6. Saint Omer (Alice Diop)

Saint Omer is a film full of contradictions, of messy knots and questions with no clear answers. The more we understand of Laurence Coly (Guslagie Malanga), the more we recognize how dehumanized she has been made to feel by everyone around her. And yet, they continue on, speaking of her African heritage with assumptions and leaps that come from nowhere but their own ingrained prejudices. Rama (Kayije Kagame) watches it all while conflicting with her own assumptions about Coly, and how her perspective of this woman clashes against her anxieties of an impending birth. The two women never speak to one another, they never meet. But in one transcendental moment, they lock eyes and it completely brings the house down.

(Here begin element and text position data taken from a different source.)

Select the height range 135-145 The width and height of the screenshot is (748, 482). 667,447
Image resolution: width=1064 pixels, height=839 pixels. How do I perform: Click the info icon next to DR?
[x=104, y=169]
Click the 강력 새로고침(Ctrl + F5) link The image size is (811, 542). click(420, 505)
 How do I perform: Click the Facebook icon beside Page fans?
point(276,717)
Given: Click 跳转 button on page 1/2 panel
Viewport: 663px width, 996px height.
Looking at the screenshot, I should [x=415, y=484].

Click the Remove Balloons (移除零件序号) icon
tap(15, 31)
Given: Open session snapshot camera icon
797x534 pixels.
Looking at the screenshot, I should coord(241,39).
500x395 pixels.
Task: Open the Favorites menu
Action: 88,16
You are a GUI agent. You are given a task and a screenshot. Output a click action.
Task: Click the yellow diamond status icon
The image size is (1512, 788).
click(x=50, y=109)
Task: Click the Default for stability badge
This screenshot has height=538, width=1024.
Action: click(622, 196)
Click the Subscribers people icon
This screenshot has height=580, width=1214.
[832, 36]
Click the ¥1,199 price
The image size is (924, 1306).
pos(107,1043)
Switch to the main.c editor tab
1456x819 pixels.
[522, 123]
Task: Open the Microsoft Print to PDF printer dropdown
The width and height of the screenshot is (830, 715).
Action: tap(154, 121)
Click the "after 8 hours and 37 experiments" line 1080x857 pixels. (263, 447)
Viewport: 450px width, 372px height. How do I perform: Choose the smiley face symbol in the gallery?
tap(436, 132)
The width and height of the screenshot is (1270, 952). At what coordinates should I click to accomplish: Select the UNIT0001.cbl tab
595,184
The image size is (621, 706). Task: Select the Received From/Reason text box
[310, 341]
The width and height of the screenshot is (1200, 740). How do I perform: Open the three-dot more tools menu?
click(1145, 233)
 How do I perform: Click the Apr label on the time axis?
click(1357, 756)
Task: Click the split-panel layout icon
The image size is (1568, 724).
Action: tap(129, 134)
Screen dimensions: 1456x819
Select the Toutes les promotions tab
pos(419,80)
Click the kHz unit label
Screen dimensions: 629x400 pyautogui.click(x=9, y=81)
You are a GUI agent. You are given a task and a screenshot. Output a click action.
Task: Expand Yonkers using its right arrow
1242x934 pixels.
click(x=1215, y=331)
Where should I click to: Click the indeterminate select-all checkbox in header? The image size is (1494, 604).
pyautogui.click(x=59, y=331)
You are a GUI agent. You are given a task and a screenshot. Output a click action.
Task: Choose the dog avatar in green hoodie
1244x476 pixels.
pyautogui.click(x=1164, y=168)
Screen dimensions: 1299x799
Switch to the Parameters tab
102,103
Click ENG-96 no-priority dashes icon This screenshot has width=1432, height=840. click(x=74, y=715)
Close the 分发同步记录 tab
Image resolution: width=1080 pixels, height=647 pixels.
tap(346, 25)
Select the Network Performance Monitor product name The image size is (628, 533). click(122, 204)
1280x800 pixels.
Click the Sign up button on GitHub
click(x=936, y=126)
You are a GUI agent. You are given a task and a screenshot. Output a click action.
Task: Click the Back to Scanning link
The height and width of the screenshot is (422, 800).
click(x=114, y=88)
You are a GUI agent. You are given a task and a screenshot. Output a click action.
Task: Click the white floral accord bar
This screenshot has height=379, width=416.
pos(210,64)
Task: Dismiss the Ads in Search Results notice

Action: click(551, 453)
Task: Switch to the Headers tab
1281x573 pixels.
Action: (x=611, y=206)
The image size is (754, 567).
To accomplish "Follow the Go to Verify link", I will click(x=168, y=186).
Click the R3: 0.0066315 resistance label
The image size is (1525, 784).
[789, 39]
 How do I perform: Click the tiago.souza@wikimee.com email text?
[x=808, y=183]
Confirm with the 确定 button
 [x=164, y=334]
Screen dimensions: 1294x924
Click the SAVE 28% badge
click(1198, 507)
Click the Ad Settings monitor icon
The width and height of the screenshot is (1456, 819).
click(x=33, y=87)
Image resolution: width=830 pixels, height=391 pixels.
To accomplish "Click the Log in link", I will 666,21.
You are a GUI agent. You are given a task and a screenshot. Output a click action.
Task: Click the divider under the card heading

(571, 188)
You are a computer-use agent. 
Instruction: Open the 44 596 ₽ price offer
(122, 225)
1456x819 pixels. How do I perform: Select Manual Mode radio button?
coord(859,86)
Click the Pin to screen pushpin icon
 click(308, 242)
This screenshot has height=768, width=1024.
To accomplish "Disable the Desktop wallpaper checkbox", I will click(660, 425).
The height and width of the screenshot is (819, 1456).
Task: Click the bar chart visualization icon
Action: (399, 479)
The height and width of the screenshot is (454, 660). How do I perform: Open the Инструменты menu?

5. Emily the Criminal (John Patton Ford)

Like Sean Baker directing neo-noir, Emily the Criminal takes commentary on late stage capitalism and turns it into a “one desperate person crosses the line and can’t look back” thriller about a woman (a career-best Aubrey Plaza) gaming the system because she feels she has no other choice. Using crippling student loan debt as a motivation for someone breaking bad as opposed to any sort of revenge plot is a genius move, and John Patton Ford loads his debut feature with down-to-earth details that make Emily’s story feel so intrinsically rooted in the real world.

4. After Yang (kogonada)

I had the pleasure to speak with filmmaker kogonada about his stirring treatise on mortality, After Yang, and the moment from that conversation I return to most is him saying that “what makes art so invigorating is that you’re pursuing the ineffable.” This is a notion seeded throughout his gentle, transcendent sophomore feature. We can never truly know another person. In some ways, we will never fully know ourselves or our relationship with the world. But the search for it, the mystery, the endless pursuit—that’s the beauty of life.

3. Crimes of the Future (David Cronenberg)

It’s not even a little surprising that David Cronenberg wrote the screenplay for Crimes of the Future twenty years ago and didn’t change a thing in bringing his vision to life in 2022. It falls right in line both as a capper on a trilogy with Videodrome and eXistenZ, and also as a double bill with Crash. I found myself deeply connected with its exploration of how our bodies and our understanding of our bodies shifts dramatically—how that can be exciting, terrifying, arousing, and draw us closer to one another. And of course how the government wants to control our bodies to maintain the status quo at all times.

2. Nope (Jordan Peele)

There are few experiences more thrilling in cinema these days than watching a Jordan Peele film, and Nope is without question his biggest effort so far in terms of scale and spectacle. With a deep well of knowledge in the medium, Peele somehow reinvents the alien picture, creating a story where this being isn’t necessarily a God-like invader, nor a savior, nor is it quite a misunderstood outsider who is abused and needs rescuing. It’s an outsider like any other, and we see how it’s misunderstood and mistreated the way so many other outsiders are, warped in an attempt to be tamed. He weaves in Jean Jacket’s story through folks like Jupe, Gordy, and Haywood Hollywood Horses. When you see the pieces all connecting, the thrill is inimitable.

1. Kimi (Steven Soderbergh)

While clearly influenced by classic paranoia thrillers like The Conversation and Blow Out, Steven Soderbergh and David Koepp’s Kimi forged its own legacy in the subgenre through its reckoning with our increased surveillance state in the digital age. It also benefited from marvelously layered texturing of its main character, a tech worker on the spectrum (Zoë Kravitz) with a meticulousness that never bleeds into hacky tropes. Kimi dropped in February, but these razor-sharp 89 minutes have remained some of the very best all year long.